The new White House is moving to implement the Democratic party’s current agenda. As with any political platform, that agenda is not entirely consistent. Its internal conflicts and tensions will be evident in the actual work of governance. President Biden’s executive orders in week one give us a first glimpse of the true priorities of the Democratic party in 2021.
The administration has emphasized serving the common good, using that formulation on a number of occasions. The question remains: Do these orders actually promote the common good? Put more pointedly: Will the first week’s flurry of activity advance the desires of the wealthy and well-connected? Or will it serve the interests of struggling wage-earners who will never draw income from the Rockefeller Foundation?
We should not expect to be able to answer these questions with a simple “yes” or “no.” But we can identify an overall tendency, which as yet seems to favor the interests of the rich, not those of the average working American.
The new administration has deemed climate change important enough to merit a “whole-of-government” response.

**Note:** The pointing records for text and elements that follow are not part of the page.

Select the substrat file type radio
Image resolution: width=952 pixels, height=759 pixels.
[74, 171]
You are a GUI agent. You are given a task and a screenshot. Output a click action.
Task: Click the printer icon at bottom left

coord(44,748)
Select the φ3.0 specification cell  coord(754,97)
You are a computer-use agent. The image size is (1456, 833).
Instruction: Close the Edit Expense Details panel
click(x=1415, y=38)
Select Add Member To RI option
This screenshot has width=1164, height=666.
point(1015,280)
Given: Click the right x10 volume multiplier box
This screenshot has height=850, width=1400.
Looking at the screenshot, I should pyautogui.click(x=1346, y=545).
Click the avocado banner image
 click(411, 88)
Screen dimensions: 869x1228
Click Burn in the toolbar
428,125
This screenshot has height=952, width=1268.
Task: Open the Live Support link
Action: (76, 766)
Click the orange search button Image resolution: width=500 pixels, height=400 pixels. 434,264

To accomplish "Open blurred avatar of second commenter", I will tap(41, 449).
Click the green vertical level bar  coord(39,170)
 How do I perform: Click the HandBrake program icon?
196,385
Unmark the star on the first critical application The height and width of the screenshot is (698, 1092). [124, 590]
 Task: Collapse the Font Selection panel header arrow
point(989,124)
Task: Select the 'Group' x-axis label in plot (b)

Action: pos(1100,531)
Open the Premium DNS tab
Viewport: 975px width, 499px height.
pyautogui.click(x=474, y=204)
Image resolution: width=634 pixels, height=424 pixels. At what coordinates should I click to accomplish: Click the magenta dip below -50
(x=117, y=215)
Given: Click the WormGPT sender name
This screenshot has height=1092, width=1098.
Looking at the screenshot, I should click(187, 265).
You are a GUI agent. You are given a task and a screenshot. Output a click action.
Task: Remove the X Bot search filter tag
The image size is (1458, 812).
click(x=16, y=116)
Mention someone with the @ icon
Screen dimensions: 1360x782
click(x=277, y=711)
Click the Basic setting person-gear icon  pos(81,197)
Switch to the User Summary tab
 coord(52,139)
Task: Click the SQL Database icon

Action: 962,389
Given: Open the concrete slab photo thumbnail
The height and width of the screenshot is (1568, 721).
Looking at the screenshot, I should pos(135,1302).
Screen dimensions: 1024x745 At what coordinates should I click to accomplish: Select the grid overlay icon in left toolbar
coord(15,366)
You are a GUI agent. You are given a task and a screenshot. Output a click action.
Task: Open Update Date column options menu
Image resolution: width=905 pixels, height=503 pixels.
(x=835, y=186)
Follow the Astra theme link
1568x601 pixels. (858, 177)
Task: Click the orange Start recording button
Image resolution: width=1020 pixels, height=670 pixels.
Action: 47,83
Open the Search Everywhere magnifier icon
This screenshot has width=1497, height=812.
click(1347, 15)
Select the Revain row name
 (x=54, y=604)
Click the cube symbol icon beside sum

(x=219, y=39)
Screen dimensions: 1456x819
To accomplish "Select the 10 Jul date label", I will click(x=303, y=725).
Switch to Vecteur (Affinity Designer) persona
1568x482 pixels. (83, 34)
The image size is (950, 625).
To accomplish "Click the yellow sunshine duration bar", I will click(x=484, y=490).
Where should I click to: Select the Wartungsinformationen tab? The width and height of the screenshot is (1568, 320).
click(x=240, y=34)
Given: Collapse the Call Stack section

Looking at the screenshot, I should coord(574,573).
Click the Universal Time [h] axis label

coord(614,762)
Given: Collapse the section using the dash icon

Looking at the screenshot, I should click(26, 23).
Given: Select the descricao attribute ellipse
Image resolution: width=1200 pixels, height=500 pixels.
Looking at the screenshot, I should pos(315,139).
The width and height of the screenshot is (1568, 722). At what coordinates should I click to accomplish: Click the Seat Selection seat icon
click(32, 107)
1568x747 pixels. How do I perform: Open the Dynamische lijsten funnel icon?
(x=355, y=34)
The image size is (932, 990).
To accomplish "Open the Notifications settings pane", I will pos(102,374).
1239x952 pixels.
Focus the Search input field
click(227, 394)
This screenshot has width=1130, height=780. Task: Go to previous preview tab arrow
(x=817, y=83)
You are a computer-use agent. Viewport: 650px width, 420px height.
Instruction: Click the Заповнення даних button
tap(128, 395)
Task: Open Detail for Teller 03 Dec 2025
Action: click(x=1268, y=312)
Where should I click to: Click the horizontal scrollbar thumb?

The foreign climate portfolio, run by John Kerry, seeks to use American power to pressure other countries to meet carbon reduction goals and organize international pressure toward the same end domestically.
The administration has generated a remarkably detailed list of Trump policies to discard, many of which were crafted to lighten regulatory burdens on energy-intensive industries. Biden’s team has ordered federal agencies to procure only “green” products and structure their programs to maximize climate resilience. By executive order, federal infrastructure investments must now be used to reduce climate pollution and accelerate clean energy and transmission projects.
All of this comes at the expense of oil, gas, and coal. On his first day in office, Biden revoked the Keystone XL pipeline’s construction permit. This week, he announced a moratorium on oil and gas leases on federal lands. And he kicked off a plan to “promot[e] the flow of capital toward climate-aligned investments and away from high-carbon investments [read: oil, gas, and coal].”
The administration recognizes that this massive shift against carbon-intensive energy is likely to devastate communities that depend upon jobs extracting oil, gas, and coal and upon industries that use this kind of energy. To address this, the new administration announced (toward the bottom of this week’s massive climate executive order) a working group to identify revitalization strategies.
Assuming this working group ends up proposing new policies, keep an eye on its priorities. Will communities dependent on carbon-intensive energy become clients of government, or will the Biden administration identify pathways toward economic renewal? From the Rust Belt crises of the end of the last century, through the decline of the coal industry, no government program has succeeded in reversing economic and social decline in de-industrialized regions. Expect the same going forward. The most likely outcome of Biden’s “whole-of-government” response to climate change will be the expansion of America’s post-industrial underclass.
In its first week, the administration also announced the Justice40 initiative. It sets an “environmental justice” goal for many federal grants and contracts: 40 percent of their overall benefits should flow to “disadvantaged communities.”
But who counts as “disadvantaged”? Another “whole-of-government” initiative announced on Day One indicates the answer. This “Executive Order on Advancing Racial Equity and Support for Underserved Communities Through the Federal Government” embeds “equity principles” in every government program, with a special emphasis on race. The equity EO indicates the administration's priorities with a list of identity characteristics: seven different ethnic groupings, followed by (minority) religion, then sexuality, then disability, then rural residence. Only at the end does the list directly acknowledge social class, in “persons otherwise adversely affected by persistent poverty or inequality.”
With this list, the administration signals that “identity,” and not unemployment, poverty, or other indications of economic disadvantage, will be the primary means of determining whether a population is “underserved.” Michael Lind has argued that this kind of approach often leads to resource allocation among elites on the basis of race, gender, and other protected characteristics, rather than on the basis of class. California’s diversity requirements for corporate boards offer a vivid example.
The equity EO rescinded President Trump’s instruction that federal agencies end programs that ascribe merit or fault to individuals on the basis of race or sex. Biden’s order also abolished Trump’s 1776 Commission, which opposed “[v]iewing America as an irredeemably and systemically racist country” and asserted that “[f]ailing to identify, challenge, and correct this distorted perspective could fray and ultimately erase the bonds that knit our country and culture together.” And the Biden administration made it a Day One priority to call for government-wide protections for gender identity and sexual orientation, specifically including “access to the restroom, the locker room, or school sports.”
There were many other first-wave executive actions, including orders on COVID response, immigration policy, and oversight of the administrative state. But actions on climate policy and “equity” illuminate the priorities of the Biden administration—and by extension, the Democratic establishment. The new administration has been prompt in promoting elite interests.
At this juncture, the Biden team is responding to the one percent. Beyond rhetoric about the common good, what will the administration offer the common man?
Jonathan Berry is partner at Boyden Gray & Associates, a law and strategy firm in Washington, D.C.